The US military is developing an incredible new weapon called a railgun. There is little, if any, defense against it. It is unlike a common gun that uses some type of explosive charge to propel a bullet; this is an electromagnetic device that fires a non-explosive projectile at a staggering velocity causing great damage on impact.

A railgun uses a pair of parallel conductors, or rails, along which a sliding armature is accelerated by the electromagnetic effects of a current that flows down one rail, into the armature and then back along the other rail. While explosive-powered military guns cannot readily achieve a muzzle velocity of more than about 2 km/s, railguns can readily exceed 3 km/s, and thus far exceed conventionally delivered munitions in range and destructive force.
Increased muzzle velocities increase firing ranges while increasing terminal velocities. The use of a kinetic energy round acts as a replacement for explosive shells.
Railguns can muster the equivalent kinetic energy of a school bus weighing 5 metric tons, travelling at 509 km/h (316 mph).

The first weaponized railgun planned for production, the General Atomics Blitzer system, began full system testing in September 2010. The weapon launches a round at 5,200 ft/s, (about Mach 5). During one of the tests, the projectile was able to travel an additional 7 kilometres (4.3 mi) downrange after penetrating a 1⁄8 inch (3.2 mm) thick steel plate. In October 2013, General Atomics unveiled a land based version of the Blitzer railgun. The company claimed the gun could be ready for production by 2016.
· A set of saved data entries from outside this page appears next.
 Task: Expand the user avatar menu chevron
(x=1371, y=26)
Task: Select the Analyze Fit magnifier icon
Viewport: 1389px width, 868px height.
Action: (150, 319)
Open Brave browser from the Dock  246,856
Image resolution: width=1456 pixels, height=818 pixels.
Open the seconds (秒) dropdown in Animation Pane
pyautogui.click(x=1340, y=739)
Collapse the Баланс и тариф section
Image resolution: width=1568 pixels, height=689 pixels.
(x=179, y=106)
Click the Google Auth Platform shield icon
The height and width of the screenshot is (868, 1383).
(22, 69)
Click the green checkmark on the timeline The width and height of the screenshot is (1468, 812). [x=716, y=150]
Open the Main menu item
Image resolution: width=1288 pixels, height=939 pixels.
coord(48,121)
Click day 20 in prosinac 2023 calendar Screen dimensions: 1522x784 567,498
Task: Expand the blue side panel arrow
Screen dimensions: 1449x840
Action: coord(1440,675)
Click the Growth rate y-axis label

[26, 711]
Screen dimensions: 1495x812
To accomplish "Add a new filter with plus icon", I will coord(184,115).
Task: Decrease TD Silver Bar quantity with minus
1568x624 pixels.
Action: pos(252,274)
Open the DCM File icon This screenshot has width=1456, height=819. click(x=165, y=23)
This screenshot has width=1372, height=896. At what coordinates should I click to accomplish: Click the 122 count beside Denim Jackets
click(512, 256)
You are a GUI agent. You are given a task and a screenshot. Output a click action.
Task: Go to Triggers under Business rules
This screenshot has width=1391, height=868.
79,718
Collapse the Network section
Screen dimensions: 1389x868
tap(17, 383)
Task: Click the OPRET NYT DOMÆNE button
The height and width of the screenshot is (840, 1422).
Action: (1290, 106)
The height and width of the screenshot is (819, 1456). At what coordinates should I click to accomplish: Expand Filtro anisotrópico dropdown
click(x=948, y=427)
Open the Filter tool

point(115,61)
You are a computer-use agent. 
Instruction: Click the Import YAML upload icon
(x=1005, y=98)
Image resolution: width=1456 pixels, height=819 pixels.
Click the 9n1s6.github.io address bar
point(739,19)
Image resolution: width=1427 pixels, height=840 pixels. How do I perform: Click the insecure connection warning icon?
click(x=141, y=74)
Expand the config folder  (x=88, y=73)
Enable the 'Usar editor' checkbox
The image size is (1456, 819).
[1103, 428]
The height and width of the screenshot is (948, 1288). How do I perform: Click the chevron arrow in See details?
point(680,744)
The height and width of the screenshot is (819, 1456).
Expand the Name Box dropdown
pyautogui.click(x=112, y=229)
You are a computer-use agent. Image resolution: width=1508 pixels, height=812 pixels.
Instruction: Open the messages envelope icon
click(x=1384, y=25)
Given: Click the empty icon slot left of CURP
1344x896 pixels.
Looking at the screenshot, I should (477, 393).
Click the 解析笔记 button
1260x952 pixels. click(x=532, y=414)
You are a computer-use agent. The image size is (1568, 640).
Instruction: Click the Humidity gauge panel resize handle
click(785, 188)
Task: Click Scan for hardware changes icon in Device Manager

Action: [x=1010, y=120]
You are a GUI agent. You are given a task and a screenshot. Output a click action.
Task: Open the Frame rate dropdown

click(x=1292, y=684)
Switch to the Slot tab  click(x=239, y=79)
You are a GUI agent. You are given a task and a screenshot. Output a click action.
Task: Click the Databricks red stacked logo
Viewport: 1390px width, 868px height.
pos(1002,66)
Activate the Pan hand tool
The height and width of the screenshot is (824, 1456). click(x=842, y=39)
Railguns are being examined for use as anti-aircraft weapons to intercept air threats, particularly anti-ship cruise missiles. A supersonic sea-skimming anti-ship missile can appear over the horizon 20 miles from a warship, leaving a very short reaction time for a ship to intercept it.
A railgun projectile can reach several times the speed of sound faster than a missile. It can hit a target, such as a cruise missile, much faster and farther away from the ship.